After its release, “(Just Like) Starting Over” went to No. 3 on the Billboard Hot 100. Shortly after Lennon’s death on December 8, 1980, the song shot to the top in the U.S. and the UK on December 20, making it his first posthumous No. 1 hit.
“Starting Over” in Music
Though the song was primarily about Lennon and Ono’s reunion, and the restart of their relationship, it also reflected the reason why he returned to music after years away.
“I came back from where I know best, as unpretentious as possible, and with no experimentation because I was happy to be doing it as I did it before,” said Lennon.
He continued, “We’re born-again rockers, and we’re starting over.”
“Imagine” in 1981
In 1981, “Imagine” reemerged on the charts and also went to No. 1 where it remained for four weeks.
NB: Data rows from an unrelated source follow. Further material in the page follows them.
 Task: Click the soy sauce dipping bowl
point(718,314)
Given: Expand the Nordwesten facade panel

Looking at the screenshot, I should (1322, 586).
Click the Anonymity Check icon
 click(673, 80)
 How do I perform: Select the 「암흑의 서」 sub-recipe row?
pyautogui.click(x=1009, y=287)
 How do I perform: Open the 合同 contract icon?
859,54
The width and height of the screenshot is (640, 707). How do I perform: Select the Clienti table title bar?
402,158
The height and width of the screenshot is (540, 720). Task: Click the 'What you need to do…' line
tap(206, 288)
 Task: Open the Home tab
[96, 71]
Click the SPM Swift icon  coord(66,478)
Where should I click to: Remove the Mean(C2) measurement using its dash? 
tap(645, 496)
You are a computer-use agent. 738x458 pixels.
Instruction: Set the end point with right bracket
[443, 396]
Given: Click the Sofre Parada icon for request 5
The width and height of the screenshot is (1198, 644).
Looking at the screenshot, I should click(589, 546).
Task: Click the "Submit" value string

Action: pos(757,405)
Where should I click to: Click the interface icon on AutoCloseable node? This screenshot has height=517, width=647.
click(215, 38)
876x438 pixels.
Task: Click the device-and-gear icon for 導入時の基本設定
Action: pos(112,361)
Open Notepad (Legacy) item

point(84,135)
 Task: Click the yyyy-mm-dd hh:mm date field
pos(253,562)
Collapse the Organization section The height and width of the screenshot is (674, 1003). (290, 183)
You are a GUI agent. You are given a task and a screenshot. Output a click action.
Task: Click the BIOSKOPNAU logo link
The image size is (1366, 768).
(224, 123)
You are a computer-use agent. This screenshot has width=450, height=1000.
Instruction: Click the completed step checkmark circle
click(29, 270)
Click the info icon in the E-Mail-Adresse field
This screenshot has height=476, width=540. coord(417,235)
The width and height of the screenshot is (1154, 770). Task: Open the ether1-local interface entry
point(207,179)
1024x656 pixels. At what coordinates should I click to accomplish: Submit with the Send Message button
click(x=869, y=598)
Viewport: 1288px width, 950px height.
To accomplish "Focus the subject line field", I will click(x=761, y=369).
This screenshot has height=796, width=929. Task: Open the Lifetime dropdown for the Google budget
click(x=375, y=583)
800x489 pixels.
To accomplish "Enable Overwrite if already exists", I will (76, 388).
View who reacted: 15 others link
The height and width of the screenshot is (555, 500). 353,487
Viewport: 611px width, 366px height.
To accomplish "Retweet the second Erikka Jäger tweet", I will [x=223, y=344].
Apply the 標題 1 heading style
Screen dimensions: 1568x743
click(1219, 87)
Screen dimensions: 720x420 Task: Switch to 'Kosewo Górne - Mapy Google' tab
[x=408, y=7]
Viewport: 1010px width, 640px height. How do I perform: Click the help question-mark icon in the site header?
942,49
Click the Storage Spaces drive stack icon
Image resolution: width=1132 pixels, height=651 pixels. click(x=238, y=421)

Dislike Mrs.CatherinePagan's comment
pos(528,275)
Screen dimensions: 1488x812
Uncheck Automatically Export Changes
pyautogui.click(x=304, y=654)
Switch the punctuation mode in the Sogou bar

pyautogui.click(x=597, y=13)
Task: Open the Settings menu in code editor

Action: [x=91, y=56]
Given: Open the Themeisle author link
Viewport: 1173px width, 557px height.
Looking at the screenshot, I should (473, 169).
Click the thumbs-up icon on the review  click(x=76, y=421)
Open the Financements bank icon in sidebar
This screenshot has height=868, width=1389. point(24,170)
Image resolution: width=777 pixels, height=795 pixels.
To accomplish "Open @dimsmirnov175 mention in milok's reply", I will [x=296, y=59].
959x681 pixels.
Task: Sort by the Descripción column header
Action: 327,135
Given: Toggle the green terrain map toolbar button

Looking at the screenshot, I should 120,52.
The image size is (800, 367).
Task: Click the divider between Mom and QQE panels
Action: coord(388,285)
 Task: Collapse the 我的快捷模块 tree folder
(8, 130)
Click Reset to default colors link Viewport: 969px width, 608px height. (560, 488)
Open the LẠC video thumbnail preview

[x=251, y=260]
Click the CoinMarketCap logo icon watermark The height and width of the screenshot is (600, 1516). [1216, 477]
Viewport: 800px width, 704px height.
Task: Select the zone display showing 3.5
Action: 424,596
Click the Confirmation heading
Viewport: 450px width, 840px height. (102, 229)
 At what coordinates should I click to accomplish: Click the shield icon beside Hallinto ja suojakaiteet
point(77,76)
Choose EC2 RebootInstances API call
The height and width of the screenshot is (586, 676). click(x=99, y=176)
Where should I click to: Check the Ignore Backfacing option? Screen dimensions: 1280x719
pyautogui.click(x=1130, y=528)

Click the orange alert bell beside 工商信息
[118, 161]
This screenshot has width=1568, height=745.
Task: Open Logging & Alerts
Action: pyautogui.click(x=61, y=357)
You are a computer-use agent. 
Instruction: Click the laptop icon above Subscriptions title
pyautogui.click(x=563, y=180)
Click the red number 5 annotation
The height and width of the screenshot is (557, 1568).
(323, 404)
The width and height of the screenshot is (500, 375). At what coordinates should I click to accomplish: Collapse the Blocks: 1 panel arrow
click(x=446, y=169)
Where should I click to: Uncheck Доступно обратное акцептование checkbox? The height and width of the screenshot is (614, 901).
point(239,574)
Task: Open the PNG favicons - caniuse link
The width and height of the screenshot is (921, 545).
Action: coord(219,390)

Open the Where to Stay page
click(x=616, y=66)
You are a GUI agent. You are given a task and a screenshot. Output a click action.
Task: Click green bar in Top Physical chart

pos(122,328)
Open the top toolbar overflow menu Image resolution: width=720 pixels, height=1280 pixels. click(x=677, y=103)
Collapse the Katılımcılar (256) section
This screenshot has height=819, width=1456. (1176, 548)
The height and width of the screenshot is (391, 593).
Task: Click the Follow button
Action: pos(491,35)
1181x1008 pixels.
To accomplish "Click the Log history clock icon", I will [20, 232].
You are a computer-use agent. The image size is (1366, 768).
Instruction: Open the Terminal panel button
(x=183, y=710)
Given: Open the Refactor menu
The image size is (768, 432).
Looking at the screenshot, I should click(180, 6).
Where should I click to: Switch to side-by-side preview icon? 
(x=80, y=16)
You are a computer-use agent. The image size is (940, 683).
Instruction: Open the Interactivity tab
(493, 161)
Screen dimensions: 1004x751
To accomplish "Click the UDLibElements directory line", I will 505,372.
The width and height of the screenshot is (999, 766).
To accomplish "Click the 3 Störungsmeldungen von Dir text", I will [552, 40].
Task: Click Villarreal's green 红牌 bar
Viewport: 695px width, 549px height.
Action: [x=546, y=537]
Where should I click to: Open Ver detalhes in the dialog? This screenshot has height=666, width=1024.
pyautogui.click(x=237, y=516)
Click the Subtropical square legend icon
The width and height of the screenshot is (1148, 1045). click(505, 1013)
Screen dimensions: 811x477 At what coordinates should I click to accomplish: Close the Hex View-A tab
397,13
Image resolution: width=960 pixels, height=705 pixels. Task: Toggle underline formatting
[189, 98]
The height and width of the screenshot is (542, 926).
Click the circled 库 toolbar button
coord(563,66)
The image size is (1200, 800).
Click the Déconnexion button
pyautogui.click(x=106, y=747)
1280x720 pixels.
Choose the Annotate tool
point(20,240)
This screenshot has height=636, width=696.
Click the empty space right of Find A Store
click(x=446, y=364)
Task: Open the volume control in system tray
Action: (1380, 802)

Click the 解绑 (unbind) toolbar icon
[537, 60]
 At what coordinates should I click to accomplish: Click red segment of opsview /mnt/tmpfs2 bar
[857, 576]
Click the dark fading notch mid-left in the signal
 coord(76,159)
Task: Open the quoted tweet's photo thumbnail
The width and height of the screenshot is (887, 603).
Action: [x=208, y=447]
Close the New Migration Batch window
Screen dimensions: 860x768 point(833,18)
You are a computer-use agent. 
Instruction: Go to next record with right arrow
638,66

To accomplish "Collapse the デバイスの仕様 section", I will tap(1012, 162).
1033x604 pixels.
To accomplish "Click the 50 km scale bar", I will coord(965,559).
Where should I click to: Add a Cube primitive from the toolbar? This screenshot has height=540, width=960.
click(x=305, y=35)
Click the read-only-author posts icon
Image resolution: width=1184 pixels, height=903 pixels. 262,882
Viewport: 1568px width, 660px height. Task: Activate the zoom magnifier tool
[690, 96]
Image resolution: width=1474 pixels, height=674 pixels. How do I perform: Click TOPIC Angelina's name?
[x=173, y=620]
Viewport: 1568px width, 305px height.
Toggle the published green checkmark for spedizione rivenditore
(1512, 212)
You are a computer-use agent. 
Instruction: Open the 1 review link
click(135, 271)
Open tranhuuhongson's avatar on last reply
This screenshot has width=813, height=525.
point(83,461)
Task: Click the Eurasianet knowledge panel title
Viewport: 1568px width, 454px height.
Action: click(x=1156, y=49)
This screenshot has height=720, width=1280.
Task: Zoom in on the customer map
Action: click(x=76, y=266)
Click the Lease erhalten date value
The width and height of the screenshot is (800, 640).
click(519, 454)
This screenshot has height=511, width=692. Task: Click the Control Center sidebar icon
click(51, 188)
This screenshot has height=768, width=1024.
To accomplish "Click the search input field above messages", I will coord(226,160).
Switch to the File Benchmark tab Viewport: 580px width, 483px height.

That year, Double Fantasy track “Woman” also went to No. 2, and “Wathcing the Wheels peaked at No. 10. In ’81 Double Fantasy also won a Grammy Award for Album of the Year.
By 1984, Lennon’s posthumous album Milk And Honey, featuring songs pulled from his Double Fantasy sessions, produced another Top 10 with “Nobody Told Me” at No. 5.
Photo: John Lennon in Hyde Park, London, England, 1975. (Rowland Scherman/Getty Images)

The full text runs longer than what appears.